An analysis of genetic data from the UK Biobank and the Psychiatric Genomics Consortium has indicated that individuals with higher estimated levels of omega-3 fatty acids in their bodies are less likely to suffer from major depressive disorder. The strongest association with lower depression risk was found for eicosapentaenoic acid, a long-chain omega-3 fatty acid. These findings were published in the journal Translational Psychiatry.
Omega-3 fatty acids are a group of essential polyunsaturated fats crucial for maintaining overall health. The three main types are alpha-linolenic acid (ALA), which is found in plant oils like flaxseed and chia seeds, and eicosapentaenoic acid (EPA) and docosahexaenoic acid (DHA), which are predominantly found in marine oils such as fish and algae.

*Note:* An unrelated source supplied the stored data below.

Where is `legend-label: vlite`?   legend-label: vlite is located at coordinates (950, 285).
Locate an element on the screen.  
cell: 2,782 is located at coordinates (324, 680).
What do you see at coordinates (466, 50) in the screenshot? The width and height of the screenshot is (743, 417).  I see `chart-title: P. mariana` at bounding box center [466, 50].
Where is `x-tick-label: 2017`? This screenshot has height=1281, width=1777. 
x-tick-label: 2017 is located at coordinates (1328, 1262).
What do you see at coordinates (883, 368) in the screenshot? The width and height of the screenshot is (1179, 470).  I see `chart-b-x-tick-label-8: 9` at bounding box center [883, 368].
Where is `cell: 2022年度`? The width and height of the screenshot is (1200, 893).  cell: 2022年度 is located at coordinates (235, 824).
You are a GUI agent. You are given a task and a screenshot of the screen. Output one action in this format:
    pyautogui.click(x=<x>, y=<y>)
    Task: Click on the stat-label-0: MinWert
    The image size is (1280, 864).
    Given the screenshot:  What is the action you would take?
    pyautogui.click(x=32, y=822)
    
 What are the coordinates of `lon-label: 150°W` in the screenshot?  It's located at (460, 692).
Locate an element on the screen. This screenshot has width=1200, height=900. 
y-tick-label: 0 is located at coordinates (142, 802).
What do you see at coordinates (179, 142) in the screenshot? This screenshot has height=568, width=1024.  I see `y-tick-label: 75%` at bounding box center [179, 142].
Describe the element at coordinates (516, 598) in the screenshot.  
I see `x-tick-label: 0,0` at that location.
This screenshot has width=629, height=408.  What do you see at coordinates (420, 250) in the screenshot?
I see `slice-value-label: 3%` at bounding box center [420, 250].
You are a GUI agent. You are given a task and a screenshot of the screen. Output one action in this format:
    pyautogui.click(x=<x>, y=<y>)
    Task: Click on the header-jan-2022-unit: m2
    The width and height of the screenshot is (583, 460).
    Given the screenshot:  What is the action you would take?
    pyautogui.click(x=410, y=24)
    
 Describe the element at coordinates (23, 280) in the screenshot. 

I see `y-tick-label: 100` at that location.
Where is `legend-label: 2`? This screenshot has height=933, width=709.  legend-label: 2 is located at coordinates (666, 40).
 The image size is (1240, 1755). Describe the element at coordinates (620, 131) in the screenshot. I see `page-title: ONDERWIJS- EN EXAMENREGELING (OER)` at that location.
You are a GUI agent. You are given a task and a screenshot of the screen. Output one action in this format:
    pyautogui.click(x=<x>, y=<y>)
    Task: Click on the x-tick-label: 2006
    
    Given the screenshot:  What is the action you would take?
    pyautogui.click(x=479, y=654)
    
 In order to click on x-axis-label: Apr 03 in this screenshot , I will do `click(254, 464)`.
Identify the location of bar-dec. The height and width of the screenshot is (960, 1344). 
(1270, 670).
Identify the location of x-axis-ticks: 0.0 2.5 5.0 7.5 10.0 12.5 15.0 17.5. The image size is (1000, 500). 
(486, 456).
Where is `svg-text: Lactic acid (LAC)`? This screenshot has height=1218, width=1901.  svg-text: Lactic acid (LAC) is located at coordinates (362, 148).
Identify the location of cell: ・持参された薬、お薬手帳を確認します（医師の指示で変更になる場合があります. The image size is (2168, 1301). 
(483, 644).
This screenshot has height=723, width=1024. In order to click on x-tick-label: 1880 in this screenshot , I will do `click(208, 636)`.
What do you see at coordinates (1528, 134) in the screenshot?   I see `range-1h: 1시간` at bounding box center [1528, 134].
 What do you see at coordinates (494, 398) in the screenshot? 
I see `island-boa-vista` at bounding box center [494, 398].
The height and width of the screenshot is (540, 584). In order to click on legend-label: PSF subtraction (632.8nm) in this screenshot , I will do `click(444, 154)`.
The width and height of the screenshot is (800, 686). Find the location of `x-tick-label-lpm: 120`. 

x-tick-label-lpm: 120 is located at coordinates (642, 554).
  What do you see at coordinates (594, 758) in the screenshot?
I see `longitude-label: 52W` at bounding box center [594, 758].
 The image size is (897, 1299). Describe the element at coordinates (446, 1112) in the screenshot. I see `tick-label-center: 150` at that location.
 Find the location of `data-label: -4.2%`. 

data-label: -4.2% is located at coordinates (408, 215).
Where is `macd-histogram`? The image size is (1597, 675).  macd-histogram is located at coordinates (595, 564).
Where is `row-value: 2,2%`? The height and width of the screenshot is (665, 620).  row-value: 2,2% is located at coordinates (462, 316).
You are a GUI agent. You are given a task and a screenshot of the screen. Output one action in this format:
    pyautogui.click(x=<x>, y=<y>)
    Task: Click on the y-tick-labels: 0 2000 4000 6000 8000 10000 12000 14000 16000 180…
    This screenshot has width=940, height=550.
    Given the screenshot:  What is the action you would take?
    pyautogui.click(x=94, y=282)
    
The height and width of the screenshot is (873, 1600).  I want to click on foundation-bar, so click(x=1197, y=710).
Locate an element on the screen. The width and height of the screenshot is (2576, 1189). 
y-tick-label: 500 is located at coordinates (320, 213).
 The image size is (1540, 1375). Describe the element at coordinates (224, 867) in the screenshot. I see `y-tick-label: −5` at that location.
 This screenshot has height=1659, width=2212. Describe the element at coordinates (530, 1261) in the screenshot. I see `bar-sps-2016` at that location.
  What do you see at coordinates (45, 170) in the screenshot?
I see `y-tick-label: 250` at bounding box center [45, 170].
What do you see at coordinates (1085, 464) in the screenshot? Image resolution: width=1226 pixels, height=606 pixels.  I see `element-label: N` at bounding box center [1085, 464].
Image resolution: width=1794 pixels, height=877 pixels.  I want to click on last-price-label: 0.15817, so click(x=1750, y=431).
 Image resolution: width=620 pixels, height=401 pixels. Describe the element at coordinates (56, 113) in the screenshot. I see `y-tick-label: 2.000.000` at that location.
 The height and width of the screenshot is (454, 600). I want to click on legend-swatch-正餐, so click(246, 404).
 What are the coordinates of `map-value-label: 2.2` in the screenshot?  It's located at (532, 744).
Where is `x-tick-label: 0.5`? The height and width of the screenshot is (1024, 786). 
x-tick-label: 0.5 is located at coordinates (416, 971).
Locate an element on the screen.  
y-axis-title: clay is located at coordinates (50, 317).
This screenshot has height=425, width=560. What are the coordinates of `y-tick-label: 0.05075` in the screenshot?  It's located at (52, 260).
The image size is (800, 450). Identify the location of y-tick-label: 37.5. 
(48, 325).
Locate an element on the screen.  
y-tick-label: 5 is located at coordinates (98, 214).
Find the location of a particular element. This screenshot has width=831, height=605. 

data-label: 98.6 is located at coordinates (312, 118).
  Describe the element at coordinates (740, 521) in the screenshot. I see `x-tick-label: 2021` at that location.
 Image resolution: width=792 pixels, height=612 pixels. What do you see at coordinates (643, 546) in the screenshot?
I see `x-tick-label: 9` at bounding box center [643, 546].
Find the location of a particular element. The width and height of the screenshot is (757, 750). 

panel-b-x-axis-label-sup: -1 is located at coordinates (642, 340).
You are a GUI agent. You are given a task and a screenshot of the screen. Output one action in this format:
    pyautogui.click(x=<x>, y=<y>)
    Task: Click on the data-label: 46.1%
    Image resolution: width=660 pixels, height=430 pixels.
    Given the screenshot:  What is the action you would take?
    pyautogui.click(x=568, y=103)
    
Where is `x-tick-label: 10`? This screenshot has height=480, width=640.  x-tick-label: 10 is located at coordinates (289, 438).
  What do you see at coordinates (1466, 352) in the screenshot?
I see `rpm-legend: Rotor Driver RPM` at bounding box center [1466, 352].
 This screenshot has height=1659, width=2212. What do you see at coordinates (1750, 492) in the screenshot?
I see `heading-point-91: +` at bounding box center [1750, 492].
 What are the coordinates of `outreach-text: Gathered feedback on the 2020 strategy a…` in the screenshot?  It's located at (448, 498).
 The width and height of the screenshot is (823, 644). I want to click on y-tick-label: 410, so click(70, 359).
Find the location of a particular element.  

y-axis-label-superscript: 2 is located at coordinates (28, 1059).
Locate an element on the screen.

These fatty acids are vital for brain function, reducing inflammation, and supporting heart health. Since the human body cannot efficiently synthesize omega-3 fatty acids, they must be obtained through diet or supplements. Studies have linked omega-3 fatty acids to numerous health benefits, including reducing the risk of chronic diseases such as heart disease and potentially alleviating symptoms of depression and anxiety.
While ALA can be converted into other types of omega-3 fatty acids, these processes tend to be variable and relatively inefficient due to competition for metabolic pathways with other fatty acids, most notably omega-6 fatty acids.
Study author Rebecca Carnegie and her colleagues aimed to explore the link between omega-3 fatty acids in the body and recurrent depression, also known as major depressive disorder with recurrent episodes. This mental health condition is characterized by multiple episodes of depression over time, each lasting at least two weeks. These episodes involve persistent feelings of sadness, loss of interest or pleasure in activities, changes in appetite or sleep, and difficulties in thinking or concentrating that significantly impair daily functioning.
The researchers conducted a Mendelian randomization study using data from two sources: the UK Biobank, which included 115,078 individuals, and the Psychiatric Genomics Consortium (PGC) genome-wide association studies (GWAS) of major depressive disorder, which included 430,775 individuals, and recurrent depression, which included 80,933 individuals.
They identified genetic variants associated with the metabolism, transport, and synthesis of omega-3 fatty acids in the body and used these variants to estimate the levels of omega-3 fatty acids. Although omega-3 fatty acids are primarily obtained through diet, the efficiency of their utilization and the levels present in the body can be influenced by specific genetic factors.
The study results showed that individuals with higher estimated genetic levels of omega-3 fatty acids had a somewhat lower risk of major depressive disorder. In contrast, genetically elevated levels of omega-6 fatty acids were not associated with an increased risk of major depressive disorder. A similar pattern was observed for recurrent depression: individuals with higher estimated genetic levels of omega-3 fatty acids were less likely to suffer from recurrent depression. The largest effects on these risk reductions were attributed to eicosapentaenoic acid.
“Our results provide evidence for a link between genetically predicted omega-3 fatty acids and MDD [major depressive disorder]. The effect appears strongest for EPA [eicosapentaenoic acid], remains robust to biologically correlated lipids, and is not explained by reverse causality [it is omega-3 fatty acids that affect depression, not depression that affects omega-3 fatty acid levels],” the study authors concluded.
While the study sheds light on the likely role of omega-3 fatty acids in depression, the observed effects were relatively small, indicating that the role of omega-3 fatty acids in the development of depression is likely minor. Additionally, the study’s focus on individuals of European ancestry may limit the generalizability of the findings to other populations. Furthermore, the exact levels of EPA and DHA were not directly measured in all cases, requiring the use of proxy data, which might introduce some inaccuracies. The potential for pleiotropy—where genetic variants influence multiple traits—also complicates the interpretation of causal relationships.
Future research could benefit from integrating genetic data with detailed dietary assessments to provide a more comprehensive understanding of how omega-3 fatty acids influence mental health. Further studies could also explore the differential effects of EPA and DHA on potential mediators, such as inflammation, to strengthen the rationale for high-dose EPA interventions. Given the relatively small effect sizes, future trials might consider targeting participants with suboptimal long-chain omega-3 fatty acid intake or high omega-6 to omega-3 ratios to yield greater benefits.
The paper, “Omega-3 fatty acids and major depression: a Mendelian randomization study,” was authored by R. Carnegie, M. C. Borges, H. J. Jones, J. Zheng, P. Haycock, J. Evans, and R. M. Martin.